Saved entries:
▬▬▬

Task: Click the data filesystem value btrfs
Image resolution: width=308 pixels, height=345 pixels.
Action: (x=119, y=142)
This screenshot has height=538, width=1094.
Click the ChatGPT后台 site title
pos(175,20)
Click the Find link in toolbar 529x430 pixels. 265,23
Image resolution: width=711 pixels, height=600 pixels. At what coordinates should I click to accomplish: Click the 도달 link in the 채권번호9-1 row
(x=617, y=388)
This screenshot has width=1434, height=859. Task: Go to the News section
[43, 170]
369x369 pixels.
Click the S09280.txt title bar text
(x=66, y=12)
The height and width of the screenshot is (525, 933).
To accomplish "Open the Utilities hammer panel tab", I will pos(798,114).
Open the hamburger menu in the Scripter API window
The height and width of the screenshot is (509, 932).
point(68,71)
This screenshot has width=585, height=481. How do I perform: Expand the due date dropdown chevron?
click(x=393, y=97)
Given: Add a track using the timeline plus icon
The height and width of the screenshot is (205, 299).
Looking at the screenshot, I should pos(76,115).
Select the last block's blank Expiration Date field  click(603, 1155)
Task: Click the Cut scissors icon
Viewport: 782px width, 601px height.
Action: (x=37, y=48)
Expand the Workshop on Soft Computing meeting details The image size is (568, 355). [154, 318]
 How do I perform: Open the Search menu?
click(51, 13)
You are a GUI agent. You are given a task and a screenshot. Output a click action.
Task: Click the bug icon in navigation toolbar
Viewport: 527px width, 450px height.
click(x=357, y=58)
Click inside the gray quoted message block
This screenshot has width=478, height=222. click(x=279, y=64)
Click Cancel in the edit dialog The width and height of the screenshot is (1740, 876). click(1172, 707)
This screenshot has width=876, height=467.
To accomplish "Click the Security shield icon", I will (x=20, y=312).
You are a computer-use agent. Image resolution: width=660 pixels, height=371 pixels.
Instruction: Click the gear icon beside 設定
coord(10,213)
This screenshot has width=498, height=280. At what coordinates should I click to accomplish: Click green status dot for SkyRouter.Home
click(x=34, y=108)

▬▬▬

Task requirements:
Write out exactly the lines that fall from the line with "Expand the Workshop" to the line with "Task: Click the bug" in the records above, keeping both ends.

Solution to the exercise:
Expand the Workshop on Soft Computing meeting details The image size is (568, 355). [154, 318]
 How do I perform: Open the Search menu?
click(51, 13)
You are a GUI agent. You are given a task and a screenshot. Output a click action.
Task: Click the bug icon in navigation toolbar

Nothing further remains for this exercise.